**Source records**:
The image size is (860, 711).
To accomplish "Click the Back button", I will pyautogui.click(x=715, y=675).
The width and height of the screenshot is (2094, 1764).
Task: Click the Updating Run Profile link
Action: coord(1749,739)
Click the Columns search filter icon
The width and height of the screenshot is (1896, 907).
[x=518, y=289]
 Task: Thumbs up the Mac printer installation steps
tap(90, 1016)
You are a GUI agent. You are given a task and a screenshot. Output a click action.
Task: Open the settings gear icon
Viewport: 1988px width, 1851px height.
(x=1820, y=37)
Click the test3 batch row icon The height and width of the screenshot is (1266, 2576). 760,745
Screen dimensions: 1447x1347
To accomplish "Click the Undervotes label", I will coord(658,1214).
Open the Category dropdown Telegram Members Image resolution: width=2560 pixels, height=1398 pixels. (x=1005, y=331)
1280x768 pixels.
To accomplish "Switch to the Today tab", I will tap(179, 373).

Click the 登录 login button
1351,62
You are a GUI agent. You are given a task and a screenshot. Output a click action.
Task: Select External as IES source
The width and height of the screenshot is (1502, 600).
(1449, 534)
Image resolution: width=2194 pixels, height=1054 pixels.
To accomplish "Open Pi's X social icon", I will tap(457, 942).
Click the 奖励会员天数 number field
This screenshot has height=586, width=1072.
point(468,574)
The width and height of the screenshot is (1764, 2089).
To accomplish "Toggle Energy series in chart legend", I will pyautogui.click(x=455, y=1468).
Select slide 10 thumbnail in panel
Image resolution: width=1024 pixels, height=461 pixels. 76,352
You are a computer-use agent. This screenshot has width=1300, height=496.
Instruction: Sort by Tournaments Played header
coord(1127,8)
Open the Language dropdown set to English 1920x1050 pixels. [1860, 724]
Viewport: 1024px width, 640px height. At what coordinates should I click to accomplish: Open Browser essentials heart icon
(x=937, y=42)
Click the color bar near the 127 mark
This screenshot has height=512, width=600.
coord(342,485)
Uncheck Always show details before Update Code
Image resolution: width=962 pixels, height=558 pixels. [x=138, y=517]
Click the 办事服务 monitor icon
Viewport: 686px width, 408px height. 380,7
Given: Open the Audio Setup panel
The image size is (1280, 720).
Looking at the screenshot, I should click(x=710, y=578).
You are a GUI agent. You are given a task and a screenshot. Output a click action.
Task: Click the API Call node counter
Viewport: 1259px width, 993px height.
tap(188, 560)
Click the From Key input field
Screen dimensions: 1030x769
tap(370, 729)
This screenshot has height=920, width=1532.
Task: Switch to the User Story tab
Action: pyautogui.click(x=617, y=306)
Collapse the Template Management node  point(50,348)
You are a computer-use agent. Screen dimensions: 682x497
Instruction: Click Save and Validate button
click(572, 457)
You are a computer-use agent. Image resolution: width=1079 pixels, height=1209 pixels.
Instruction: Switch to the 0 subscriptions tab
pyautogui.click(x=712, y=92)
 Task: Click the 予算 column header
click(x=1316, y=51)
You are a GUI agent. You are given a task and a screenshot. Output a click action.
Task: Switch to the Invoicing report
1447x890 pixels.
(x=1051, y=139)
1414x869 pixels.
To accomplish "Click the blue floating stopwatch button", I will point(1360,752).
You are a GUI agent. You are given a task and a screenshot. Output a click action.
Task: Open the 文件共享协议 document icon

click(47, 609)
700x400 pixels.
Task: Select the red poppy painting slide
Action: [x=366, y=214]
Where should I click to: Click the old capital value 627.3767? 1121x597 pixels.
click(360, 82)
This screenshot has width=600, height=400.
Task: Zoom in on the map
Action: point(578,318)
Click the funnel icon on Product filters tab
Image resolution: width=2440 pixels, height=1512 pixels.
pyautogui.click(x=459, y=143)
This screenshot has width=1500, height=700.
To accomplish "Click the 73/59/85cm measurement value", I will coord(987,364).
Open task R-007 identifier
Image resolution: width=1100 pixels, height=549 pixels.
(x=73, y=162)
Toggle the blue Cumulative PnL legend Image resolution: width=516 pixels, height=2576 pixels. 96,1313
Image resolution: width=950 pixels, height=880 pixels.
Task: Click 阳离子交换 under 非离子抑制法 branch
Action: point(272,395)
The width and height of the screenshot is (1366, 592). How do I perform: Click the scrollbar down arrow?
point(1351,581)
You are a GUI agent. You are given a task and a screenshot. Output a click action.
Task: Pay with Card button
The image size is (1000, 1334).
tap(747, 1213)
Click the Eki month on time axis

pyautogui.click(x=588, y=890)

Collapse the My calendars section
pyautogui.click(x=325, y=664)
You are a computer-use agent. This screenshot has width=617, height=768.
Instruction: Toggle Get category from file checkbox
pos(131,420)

**Aim**: Collect every line of the items above that contains the string "Viewport", matching case exactly.

**Written reply**:
Viewport: 1988px width, 1851px height.
Viewport: 1024px width, 640px height. At what coordinates should I click to accomplish: Open Browser essentials heart icon
Viewport: 686px width, 408px height. 380,7
Viewport: 1259px width, 993px height.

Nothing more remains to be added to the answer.